#### Extract:
────────────────

OK, this is likely the most challenging of the group. With the upcoming release of Leo DiCaprio’s version of “The Great Gatsby,” designers were all over fringed flapper dresses and embellished gowns. Thriftable pieces that will capture this trend include drop waist dresses, mid-calf skirts, skullcap style hats (especially with flowers and embellishments), white/tennis-reminiscent items, and silky blouses.

Pastels

As always, color-centric trends are the easiest to thrift. Do take a peek at a few contemporary photos before heading out to shop, as this particular batch of pastels is a bit more deep/saturated than some. But you’ll find all the shades from a bag of Jordan almonds at virtually every used clothing store in the land.

Graphic florals

Ditsy florals are classic, but this trend calls for a more abstract iteration. Or if not abstract, bold, big, and eye-catching. And believe me, such prints abound at thrift stores. Keep your eyes peeled for bright and primary colors, large prints, and anything that looks a bit graphic-designy.

────────────────

#### Source data:
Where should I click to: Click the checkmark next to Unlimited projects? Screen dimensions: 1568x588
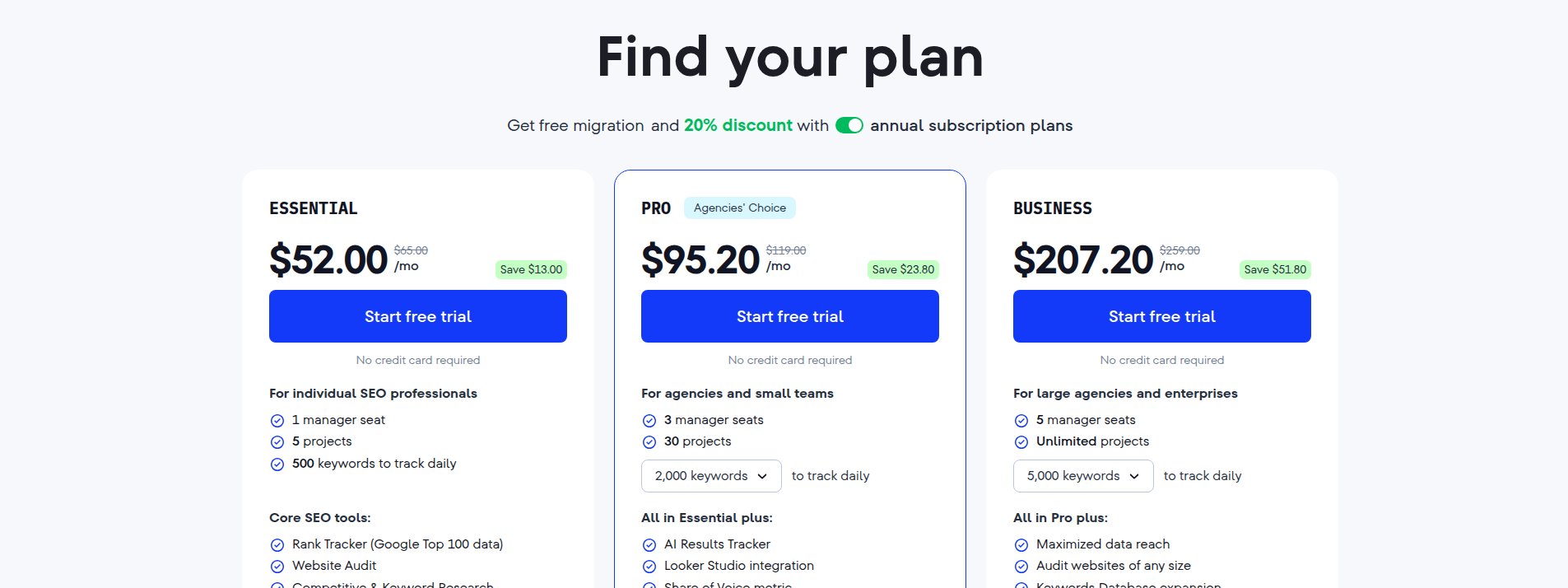point(1021,442)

────────────────

#### What you will do:
1. Answer these questions from the thrifting text:
(a) Which upcoming film release had designers focusing on fringed flapper dresses?
(b) Which kind of trend is called the easiest to thrift?
(c) What kind of florals are described as classic?
2. Does the thrifting text agree with each statement? Answer yes or no, and quote the words that decide it.
(a) This batch of pastels is lighter and less saturated than some.
(b) Prints for the graphic florals trend are plentiful at thrift stores.
(c) Silky blouses are among the thriftable pieces for the Gatsby trend.
3. Starting with "Graphic florals" and going on through "a bit graphic-designy.", how does the thrifting text read once "large prints" is swapped for "oversized prints"?
The lines have nothing to do with the thrifting text.

#### Answer list:
1.
(a) Leo DiCaprio's version of "The Great Gatsby"
(b) Color-centric trends
(c) Ditsy florals

2.
(a) No: "this particular batch of pastels is a bit more deep/saturated than some"
(b) Yes: "such prints abound at thrift stores"
(c) Yes: "and silky blouses"

3.
Graphic florals

Ditsy florals are classic, but this trend calls for a more abstract iteration. Or if not abstract, bold, big, and eye-catching. And believe me, such prints abound at thrift stores. Keep your eyes peeled for bright and primary colors, oversized prints, and anything that looks a bit graphic-designy.